Created in collaboration with local playwright Ellen K. Graham, “Coyote. Badger. Rattlesnake” is composed of 14 seriocomic vignettes separated by 14 pauses, a dimming of the lights and minuscule set changes. The turning down of the lights is part of the show’s genius. It adds emphasis to Glenn’s or Carroll’s final word or gesture — be it absurd, ruminative or both. If you are gleaning a “Godot” vibe in the set-up, that’s likely OK.

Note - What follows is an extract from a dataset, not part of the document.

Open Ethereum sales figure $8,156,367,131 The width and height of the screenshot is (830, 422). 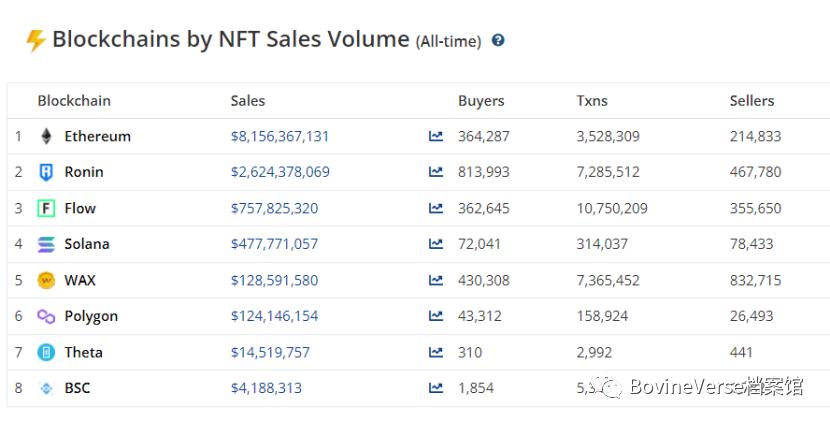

During those breaks, two workers arrive in the not-quite-darkness to add tile-size chunks of set to the floor in front of the diorama’s beckoning backdrop of mountains and sky, prairie grasses and scrub. (Company member Erik Edborg is responsible for the lovely canvas that hangs from the rafters.)
Played by Erin Rollman and Edborg, the duo appear in the show’s credits as “Stagehands.” Consider this further evidence of Buntport’s rather meta-antics. Yes, they’re stagehands. They’re also characters in a play about the staging of the “fake-real.” Stealthily, they add props, rearrange them or accidentally tip something over and rush off. Like Glenn and Carroll, they chat and disagree. Over the course of the play (there is no intermission), their interstitial philosophizing demands more and more of the audience’s attention.

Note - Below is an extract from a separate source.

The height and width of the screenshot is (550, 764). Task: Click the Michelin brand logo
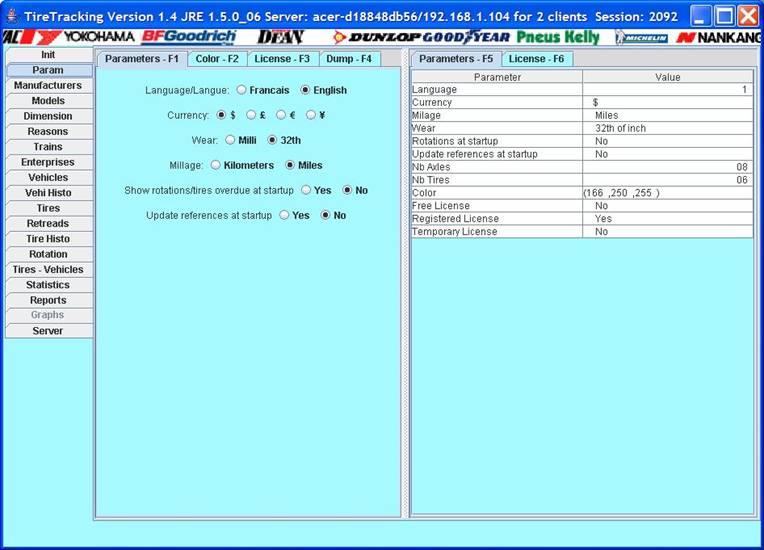pos(641,37)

Wit, deft timing and twists — physical and linguistic — are signature stuff at Buntport. “Coyote. Badger. Rattlesnake” has an abundance. It also has a few choice things to say — or at least I was vaguely aware it did — about “real fakeness” and “fake realness” as the show’s program teasingly puts it.

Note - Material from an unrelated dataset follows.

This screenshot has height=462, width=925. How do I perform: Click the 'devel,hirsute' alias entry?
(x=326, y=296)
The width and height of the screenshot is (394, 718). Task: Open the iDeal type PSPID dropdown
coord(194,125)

So, a word about the audience. The ensemble composed of the four performers and company mainstay SamAnTha Schmitz is in its 19th year and has garnered a deserved and appreciative following. Almost as soon as Colonna and Duggan arrived on stage opening night, they were met with titters and guffaws, which continued to punctuate not only the amusing riffs but at times the more thoughtful interludes. I’m not one to judge people for their pleasures, but I couldn’t help but wonder if this made newcomers to Buntport feel like they weren’t quite in on a joke. The ensemble’s agile wit is often outright funny. Just as often, there’s something more nuanced at play in their askew vision of things. The balance in “Coyote. Badger. Rattlesnake” proved slightly elusive.
It would be churlish to complain about Buntport’s steadfast craft and reliable cleverness. Their work is oh-so-canny — with the occasional burst of brilliance. And this show is swift and entertaining. I’d just hate to see the company trapped in a lovely diorama of its own making.